*PASSAGE SHOWN:*
I would say create a plan. In part, that for the next 5 years you will work as a tech and go to school working towards one of the phases of engineering.

There is plenty of never had a dob of grease under the fingermails engineers who design nightmares.

But after 5 years get out of being a tech no matter what else.

I have great deal many more years as a tech, than you do, and wished someone had told me to make a similar plan.

The good side is I can work on just about anything there is, even if I never saw it before. The experience lends to many other things like wiring, small engine repairs, plumbing, industrial tech and machine building, not as cars. Things like vacuum oven industry uses, that 6 full grown men could all stand inside of at the same time.

Science testing machines, and other contraptions

With 5 years at tech work for cars, trucks and motorcycles you will be able to deal with small engines and boats, maybe air planes.

But get past that, going into engineering knowing a few things you might not know now. Mainly the order of things.

A great deal of techs are weak in 12dcv systems. They have no idea how a generator works, How a start motor works, How an Alternator works and the different types of them work. They don't learn how to test in Ohms modes, or in ACV mode, and don't understand how ac current is converted to dc current.

*EXERCISES:*
1) Answer these from the career advice passage:
(a) For how many years does the writer suggest working as a tech?
(b) What kind of oven is mentioned, and how many full grown men could stand inside it?
(c) In which two test modes do many techs not learn to test?
2) Please carry the career advice passage on from its last sentence.
The lines after this passage come from a separate source.

*DATA BLOCK:*
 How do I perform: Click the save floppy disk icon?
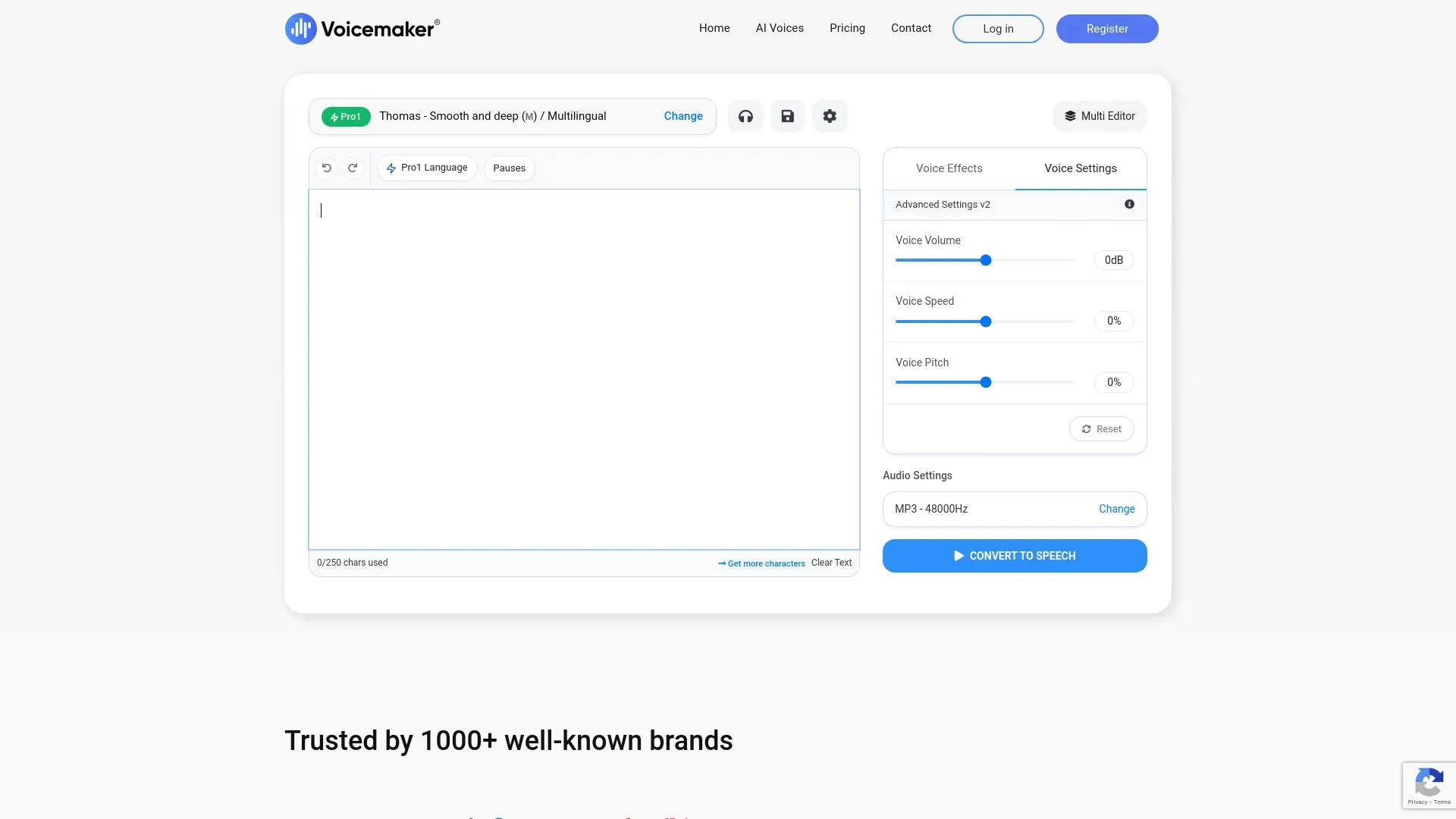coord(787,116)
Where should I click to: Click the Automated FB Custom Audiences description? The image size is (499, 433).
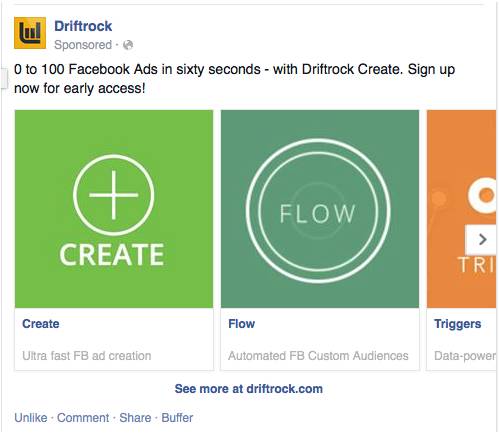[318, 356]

*ANSWERS PER TASK:*
1)
(a) 5 years
(b) A vacuum oven; 6 full grown men
(c) Ohms mode and ACV mode

2)
Fixing a alternator is not just replacing it, and isn't even knowing why it would be replaced. A lot of techs will replace the regulator too as a matched set because they don't know squat. There is brushless alts and brush type alts each works in a different way. Another type has permanent magnets. Some have a coiled wires armatures, while others are fixed stators and fixed field coil with a plain iron rotor that spins bewteen these 2 components.

I can not compute how many wires must be in a field coil bundle field set myself, but again i don't need to, that is what a good engineer does, so i don't have to.

I can diagnoise any 12 dcv system though, and tell you where the most likely fault is if you tell me what components that system has if I don't already know.

Study Bosche injection from D jet to current systems, as the old 1970 D jet is still used in new machines today. MAF and MAP systems used around the world, are mostly all based on Boshce systems. Most techs that use the term O2 sensor, would not know the term I know that same device as, which i call Lamda Sond.

Knowing injection inside out and backwards, is directly in the path of where you want to go. You will need to know how they work, and why they work, which is more than just knowing how to find and repair a fault.

Bean counters and Engineers seldom make a good team. One good example is Volvo 240 series. it was bad enough that the change from the 140 series which had a blower motor a tech could access for the liftimg of the hood to remove 3 wires and 5 screws, became a twin squirrel cage system under the dash, where to access the motor a case made of plastic had to be split in 3, but it worked well.

Until some bean counter convinced the engineers they could save 1/2 cent if they switch out the brush holders for plastic, instead of metal.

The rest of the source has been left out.